Hugo Rampen, the former artistic director of Roots and Blues was hired earlier this year by the Revelstoke Arts Council to create two new festivals for Revelstoke starting next year. The plan is to have one centred around the summer solstice in June and another in late September.
I spoke to Rampen, who spent 7.5 years as the artistic director of Salmon Arm Roots and Blues, to see what vision he has in mind for his two Revelstoke festivals. Work is still in the early stages, but what he is planning will be more than a music festival.
“They’re going to be multi-genre, they’re going to be music and other things,” he told me. “The intent is to create the type of festival that doesn’t really exist in this area at the moment.”

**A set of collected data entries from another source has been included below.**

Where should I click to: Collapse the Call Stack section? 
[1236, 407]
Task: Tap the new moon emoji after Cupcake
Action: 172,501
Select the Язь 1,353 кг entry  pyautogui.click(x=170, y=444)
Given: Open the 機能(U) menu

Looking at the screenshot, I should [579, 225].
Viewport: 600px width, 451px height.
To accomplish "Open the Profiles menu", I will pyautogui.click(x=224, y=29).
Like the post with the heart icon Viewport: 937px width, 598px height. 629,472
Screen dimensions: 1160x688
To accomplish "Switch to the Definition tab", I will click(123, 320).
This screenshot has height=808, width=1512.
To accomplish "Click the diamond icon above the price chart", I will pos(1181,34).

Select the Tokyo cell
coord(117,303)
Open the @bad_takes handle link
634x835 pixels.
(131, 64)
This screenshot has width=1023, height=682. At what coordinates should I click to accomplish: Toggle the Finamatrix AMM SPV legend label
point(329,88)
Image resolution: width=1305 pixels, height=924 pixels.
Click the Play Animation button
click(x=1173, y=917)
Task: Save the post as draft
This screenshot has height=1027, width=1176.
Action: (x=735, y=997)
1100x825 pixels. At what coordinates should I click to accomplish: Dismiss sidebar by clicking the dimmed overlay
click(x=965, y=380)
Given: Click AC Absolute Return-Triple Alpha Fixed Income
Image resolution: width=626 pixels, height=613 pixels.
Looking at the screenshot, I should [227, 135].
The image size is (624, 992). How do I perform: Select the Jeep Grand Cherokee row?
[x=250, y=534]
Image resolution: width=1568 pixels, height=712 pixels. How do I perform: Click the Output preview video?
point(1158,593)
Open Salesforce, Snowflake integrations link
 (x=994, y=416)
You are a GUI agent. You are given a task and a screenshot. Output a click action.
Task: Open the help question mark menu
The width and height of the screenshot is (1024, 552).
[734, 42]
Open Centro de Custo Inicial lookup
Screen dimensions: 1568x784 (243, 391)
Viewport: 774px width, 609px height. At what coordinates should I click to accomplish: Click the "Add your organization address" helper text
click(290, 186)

There are music festivals all over B.C. — Squamish and Pemberton both recently hosted ones with big-name headline acts. Salmon Arm Roots and Blues has been around for 22 years and the Kaslo Jazz Festival is 23 years old. Rampen’s aim is to produce a festival that will include more than music and take advantage of Revelstoke’s community assets — the resort, the railway, the river, the downtown architecture and more.
“When you design an event like this, you have to make it a little bit special. Without deep pockets you’re not going to do it musically,” he said. “You have to look at the assets the community gives you — architecture, environment and the quality of people in the town that are going to participate.”
He brought up the example of the Rudolstadt Tans und Folkfest, a world music festival in Germany that includes a children’s festival, lectures, workshops, street musicians and other exhibitions. Each year the festival focuses on a different country, instrument and dance.
“That’s my intent to do that — film, music, a bit of TED talks, looking at mountain culture or interesting past cultures that need to be explored or celebrated,” he said. “I’m looking at combining music and environment and knowledge and curiosity and making a bit of a spectacle.”
The plan is to have events across the city — mostly in the downtown core and at Revelstoke Mountain Resort. Instead of building up a festival ground just for the occasion, the festivals will use already existing venues.
“I want to avoid that and I want to drive economy to the local businesses,” Rampen said. “I want to use venues that exist and I want to create partnerships at those venues where they can make money and the festival can cover its costs.”
He said he’s excited to develop something new and unique.
“This one, I can use my imagination, or other people’s imaginations, and craft something that is really unique because it’s not been done before,” he said. “That’s what I find so exciting about this. As well as the community assets in Revelstoke: the architecture, the venues, the environment, the river — all those things are interesting.”